Rebellion results in thorns. “Evil people’s lives are like paths covered with thorns and traps” (Proverbs 22:5). Jesus even compared the lives of evil people to a thorn bush. In speaking of false prophets, he said, “You will know these people by what they do. Grapes don’t come from thorn bushes, and figs don’t come from thorny weeds” (Matt. 7:16).
The fruit of sin is thorns–spiny, prickly, cutting thorns. I emphasize the “point” of the thorns to suggest a point you may have never considered: if the fruit of sin is thorns, isn’t the thorny crown on Christ’s brow a picture of the fruit of our sin that pierced his heart?
What is the fruit of sin? Step into the briar patch of humanity and feel a few thistles. Shame. Fear. Disgrace. Discouragement. Anxiety. Haven’t our hearts been caught in these brambles?

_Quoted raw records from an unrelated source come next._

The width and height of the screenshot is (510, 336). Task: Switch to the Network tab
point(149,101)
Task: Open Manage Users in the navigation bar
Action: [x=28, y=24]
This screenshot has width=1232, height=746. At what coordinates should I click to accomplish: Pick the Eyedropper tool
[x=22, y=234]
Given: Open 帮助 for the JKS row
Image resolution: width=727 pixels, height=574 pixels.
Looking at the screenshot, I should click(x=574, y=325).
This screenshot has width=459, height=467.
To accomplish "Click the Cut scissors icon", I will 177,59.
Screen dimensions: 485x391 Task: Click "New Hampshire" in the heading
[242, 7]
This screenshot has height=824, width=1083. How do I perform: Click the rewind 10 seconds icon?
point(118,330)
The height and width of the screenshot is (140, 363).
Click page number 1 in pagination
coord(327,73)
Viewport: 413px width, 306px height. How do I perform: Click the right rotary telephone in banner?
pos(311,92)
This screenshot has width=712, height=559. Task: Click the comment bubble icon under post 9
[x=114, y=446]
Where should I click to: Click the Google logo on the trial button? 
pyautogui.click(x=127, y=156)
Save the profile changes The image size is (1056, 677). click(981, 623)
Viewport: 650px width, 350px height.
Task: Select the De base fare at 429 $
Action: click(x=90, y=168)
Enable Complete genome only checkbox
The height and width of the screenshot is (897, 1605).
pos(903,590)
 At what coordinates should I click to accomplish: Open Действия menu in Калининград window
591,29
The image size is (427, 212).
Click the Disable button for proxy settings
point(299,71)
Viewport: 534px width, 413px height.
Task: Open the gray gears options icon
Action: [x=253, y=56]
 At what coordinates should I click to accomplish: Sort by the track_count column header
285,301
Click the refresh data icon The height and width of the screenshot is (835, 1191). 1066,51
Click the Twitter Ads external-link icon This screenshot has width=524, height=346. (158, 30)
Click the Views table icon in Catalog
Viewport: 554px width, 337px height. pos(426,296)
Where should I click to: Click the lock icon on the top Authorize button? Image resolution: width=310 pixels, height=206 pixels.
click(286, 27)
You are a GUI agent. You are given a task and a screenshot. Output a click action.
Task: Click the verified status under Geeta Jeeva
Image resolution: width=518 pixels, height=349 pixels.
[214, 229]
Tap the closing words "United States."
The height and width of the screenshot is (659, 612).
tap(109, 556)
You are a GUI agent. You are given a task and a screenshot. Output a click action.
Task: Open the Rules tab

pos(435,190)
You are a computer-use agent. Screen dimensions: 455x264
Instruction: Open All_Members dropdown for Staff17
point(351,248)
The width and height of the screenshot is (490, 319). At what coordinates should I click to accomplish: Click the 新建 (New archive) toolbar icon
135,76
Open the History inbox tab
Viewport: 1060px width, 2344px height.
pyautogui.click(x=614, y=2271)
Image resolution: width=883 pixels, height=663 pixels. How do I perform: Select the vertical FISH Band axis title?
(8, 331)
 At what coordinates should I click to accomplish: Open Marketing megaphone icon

The heart of Jesus, however, had not. He had never been cut by the thorns of sin. What you and I face daily, he never knew. Anxiety? He never worried! Guilt? He was never guilty! Fear? He never left the presence of God! Jesus never knew the fruits of sin…until he became sin for us.
And when he did, all the emotions of sin tumbled in on him like shadows in a forest. He felt anxious, guilty, and alone. Can’t you hear the emotion in his prayer? “My God, my God, why have you abandoned me?” (Matt. 27:46). These are not the words of a saint. This is the cry of a sinner.
And this prayer is one of the most remarkable parts of his coming. But I can think of something even greater. Want to know the coolest thing about the coming?
Not that he kept his cool while the dozen best friends he ever had felt the heat and got out of the kitchen. Or that he gave no command to the angels who begged, “Just give the nod, Lord. One word and these demons will be deviled eggs.”
Not that he refused to defend himself when blamed for every sin of every slut and sailor since Adam. Or that he stood silent as a million guilty verdicts echoed in the tribunal of heaven and the giver of light was left in the chill of a sinner’s night.
Not even that after three days in a dark hole he stepped into the Easter sunrise with a smile and a swagger and a question for the lowly Lucifer–“Is that your best punch?”
That was cool, incredibly cool.
But want to know the coolest thing about the One who gave up the crown of heaven for a crown of thorns?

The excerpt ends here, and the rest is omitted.